There is a second set of new obligations for employers in maintaining their health plans pertaining to the COBRA subsidy instituted by ARRA (HR 1). Under ARRA, individuals who incur an “involuntarily termination from employment” between September 1, 2008 and December 31, 2009 will be entitled to a government subsidy of 65% of the premium, if the individual wants to elect COBRA. These new rules are effective for coverage periods following the date of enactment.

Under these rules, employers will have to identify which former employees are required to receive notice about the subsidy and the new special enrollment right. Only “assistance eligible individuals” (“AEIs”) are entitled to the subsidy. AEIs are those individuals who are eligible for COBRA continuation coverage between September 1, 2008 and December 31, 2009 resulting from their involuntary termination of employment. There are subsidy “phase outs” for AEIs whose federal modified adjusted gross income exceeds $125,000 ($250,000 for joint filers).

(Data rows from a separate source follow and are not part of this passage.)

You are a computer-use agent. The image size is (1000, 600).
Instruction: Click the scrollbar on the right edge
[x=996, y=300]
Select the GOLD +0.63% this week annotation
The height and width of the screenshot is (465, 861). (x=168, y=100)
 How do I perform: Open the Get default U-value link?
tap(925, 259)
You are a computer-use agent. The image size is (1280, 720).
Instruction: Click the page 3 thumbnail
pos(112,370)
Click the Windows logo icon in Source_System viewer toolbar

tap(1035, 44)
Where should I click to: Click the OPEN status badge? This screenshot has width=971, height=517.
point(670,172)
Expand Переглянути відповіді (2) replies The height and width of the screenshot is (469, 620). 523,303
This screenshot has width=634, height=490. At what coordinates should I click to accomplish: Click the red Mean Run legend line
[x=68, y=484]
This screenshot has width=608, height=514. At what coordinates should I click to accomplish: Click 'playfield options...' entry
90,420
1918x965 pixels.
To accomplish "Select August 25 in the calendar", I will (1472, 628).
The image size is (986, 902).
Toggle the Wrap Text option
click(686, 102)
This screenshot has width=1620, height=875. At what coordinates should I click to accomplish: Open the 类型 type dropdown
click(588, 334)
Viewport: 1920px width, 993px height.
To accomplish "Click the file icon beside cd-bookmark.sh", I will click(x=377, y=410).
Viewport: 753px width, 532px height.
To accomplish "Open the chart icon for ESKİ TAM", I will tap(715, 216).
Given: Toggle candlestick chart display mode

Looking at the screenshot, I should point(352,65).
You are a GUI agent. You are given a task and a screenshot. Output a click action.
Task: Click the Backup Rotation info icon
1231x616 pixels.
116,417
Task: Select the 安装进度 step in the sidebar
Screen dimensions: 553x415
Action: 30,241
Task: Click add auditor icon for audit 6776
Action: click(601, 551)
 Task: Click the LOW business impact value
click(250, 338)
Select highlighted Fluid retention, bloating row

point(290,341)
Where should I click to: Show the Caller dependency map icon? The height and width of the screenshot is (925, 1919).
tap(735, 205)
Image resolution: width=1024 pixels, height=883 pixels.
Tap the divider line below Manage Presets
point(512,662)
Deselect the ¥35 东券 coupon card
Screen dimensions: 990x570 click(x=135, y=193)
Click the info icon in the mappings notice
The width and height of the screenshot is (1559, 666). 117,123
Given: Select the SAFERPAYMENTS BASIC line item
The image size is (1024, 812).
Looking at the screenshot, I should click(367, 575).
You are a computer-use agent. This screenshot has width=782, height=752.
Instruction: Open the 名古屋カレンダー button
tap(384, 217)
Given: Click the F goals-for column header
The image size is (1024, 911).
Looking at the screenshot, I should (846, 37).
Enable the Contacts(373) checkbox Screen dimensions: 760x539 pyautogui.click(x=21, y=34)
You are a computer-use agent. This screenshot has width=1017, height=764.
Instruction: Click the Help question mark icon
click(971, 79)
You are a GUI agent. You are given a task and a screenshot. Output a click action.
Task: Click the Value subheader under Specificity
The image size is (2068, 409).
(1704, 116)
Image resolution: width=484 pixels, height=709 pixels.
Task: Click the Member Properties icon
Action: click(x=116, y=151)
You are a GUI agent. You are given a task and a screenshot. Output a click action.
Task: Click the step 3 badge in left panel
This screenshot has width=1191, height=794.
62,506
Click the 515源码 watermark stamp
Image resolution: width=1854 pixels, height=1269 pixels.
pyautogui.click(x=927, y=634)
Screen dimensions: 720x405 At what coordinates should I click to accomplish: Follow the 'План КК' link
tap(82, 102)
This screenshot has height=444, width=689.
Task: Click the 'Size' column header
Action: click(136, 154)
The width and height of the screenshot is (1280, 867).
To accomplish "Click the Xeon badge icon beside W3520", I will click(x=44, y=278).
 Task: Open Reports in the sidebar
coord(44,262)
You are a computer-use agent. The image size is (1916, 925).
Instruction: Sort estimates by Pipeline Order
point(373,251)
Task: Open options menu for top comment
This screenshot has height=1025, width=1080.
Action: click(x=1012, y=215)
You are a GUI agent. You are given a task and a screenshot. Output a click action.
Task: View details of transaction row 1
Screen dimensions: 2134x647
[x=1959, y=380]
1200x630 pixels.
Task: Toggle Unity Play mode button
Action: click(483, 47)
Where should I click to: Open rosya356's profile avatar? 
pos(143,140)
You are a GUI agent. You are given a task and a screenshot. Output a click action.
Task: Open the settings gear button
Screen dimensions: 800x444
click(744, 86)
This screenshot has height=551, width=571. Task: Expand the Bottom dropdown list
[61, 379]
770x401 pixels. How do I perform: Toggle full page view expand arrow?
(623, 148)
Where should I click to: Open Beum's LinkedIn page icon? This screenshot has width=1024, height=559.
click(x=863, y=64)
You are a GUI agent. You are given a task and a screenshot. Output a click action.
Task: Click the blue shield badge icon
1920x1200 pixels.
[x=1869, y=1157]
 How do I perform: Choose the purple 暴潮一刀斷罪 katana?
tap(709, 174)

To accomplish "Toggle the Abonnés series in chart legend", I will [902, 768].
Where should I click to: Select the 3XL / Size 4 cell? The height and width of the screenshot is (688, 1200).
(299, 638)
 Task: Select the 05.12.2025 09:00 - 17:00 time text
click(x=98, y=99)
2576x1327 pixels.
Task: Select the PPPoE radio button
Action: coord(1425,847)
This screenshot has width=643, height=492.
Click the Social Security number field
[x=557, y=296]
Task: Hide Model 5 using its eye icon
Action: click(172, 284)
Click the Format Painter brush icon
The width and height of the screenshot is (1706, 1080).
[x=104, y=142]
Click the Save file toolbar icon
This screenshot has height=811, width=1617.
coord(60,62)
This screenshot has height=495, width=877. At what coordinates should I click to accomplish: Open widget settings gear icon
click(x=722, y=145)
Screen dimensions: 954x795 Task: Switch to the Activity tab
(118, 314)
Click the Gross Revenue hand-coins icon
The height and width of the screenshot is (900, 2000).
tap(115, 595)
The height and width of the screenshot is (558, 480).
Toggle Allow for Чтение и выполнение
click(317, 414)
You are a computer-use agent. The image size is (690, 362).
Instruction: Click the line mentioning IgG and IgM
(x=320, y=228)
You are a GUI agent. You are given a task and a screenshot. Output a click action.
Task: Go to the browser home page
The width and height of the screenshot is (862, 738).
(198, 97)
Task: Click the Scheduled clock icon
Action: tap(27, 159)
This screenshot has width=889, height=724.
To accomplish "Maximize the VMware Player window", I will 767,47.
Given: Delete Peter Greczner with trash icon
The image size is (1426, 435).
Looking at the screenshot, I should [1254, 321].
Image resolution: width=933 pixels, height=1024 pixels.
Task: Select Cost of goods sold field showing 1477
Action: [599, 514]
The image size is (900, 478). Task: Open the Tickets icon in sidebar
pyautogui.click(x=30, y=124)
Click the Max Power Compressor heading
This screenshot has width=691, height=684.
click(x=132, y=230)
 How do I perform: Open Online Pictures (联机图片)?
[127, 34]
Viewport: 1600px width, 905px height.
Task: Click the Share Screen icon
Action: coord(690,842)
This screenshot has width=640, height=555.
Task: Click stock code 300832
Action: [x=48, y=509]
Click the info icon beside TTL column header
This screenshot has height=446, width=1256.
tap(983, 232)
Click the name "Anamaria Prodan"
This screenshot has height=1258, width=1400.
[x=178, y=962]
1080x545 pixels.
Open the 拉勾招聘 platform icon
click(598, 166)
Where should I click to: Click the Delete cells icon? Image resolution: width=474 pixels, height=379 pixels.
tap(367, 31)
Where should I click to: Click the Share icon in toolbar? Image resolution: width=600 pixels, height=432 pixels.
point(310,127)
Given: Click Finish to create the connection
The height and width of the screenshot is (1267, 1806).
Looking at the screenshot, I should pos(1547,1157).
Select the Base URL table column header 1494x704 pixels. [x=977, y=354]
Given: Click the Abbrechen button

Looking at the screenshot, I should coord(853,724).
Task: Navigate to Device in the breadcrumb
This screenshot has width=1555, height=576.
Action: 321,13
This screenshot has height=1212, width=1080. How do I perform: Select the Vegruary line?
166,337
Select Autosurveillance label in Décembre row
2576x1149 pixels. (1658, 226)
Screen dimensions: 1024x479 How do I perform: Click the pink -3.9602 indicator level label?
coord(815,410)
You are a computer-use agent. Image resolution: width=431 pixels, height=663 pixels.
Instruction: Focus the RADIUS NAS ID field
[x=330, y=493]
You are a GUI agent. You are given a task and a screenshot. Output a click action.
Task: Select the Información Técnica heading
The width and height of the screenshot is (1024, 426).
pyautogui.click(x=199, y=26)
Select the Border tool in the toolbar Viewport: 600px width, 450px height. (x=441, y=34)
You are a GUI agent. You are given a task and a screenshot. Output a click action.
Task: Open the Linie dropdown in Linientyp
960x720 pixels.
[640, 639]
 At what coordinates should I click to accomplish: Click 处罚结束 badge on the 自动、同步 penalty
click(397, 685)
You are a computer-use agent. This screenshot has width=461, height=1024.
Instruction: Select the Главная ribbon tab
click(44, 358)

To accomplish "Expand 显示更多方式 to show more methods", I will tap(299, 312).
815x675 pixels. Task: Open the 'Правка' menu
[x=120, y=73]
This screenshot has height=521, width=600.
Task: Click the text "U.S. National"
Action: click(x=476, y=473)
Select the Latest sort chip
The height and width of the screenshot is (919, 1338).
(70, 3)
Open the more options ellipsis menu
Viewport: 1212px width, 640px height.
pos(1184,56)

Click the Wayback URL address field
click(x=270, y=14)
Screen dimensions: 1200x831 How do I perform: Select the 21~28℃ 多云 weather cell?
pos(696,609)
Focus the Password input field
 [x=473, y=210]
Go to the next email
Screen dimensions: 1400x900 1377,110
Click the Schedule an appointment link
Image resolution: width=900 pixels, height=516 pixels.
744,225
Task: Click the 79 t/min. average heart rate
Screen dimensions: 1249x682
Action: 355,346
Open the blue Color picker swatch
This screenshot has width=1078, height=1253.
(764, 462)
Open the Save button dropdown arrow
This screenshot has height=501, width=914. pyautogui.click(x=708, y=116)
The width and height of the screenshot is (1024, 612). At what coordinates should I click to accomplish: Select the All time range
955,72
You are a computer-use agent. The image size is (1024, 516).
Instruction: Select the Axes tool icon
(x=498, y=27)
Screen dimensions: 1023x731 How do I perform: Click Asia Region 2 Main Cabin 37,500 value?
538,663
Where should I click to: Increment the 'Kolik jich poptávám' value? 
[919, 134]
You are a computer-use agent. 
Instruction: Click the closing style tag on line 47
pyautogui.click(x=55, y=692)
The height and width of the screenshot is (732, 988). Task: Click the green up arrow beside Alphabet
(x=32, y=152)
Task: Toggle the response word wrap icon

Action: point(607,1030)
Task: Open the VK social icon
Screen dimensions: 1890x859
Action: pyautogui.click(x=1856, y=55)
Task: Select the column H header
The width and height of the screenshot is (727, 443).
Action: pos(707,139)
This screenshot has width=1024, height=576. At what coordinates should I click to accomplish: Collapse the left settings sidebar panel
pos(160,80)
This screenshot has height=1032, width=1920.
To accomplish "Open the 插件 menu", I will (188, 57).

Employers will have new notice requirements under the rules as well as reporting requirements. Employers will need to work with vendors and payroll systems to make sure they are able to comply with the new rules. And, of course, to add to this burden, all health plan documents, SPDs, and cafeteria plan documents will have to be amended to comply with the requirements.

Finally, there will also likely be a whole truckload of guidance and regulations needed to interpret and answer questions that practitioners have regarding the implementation of all of the above.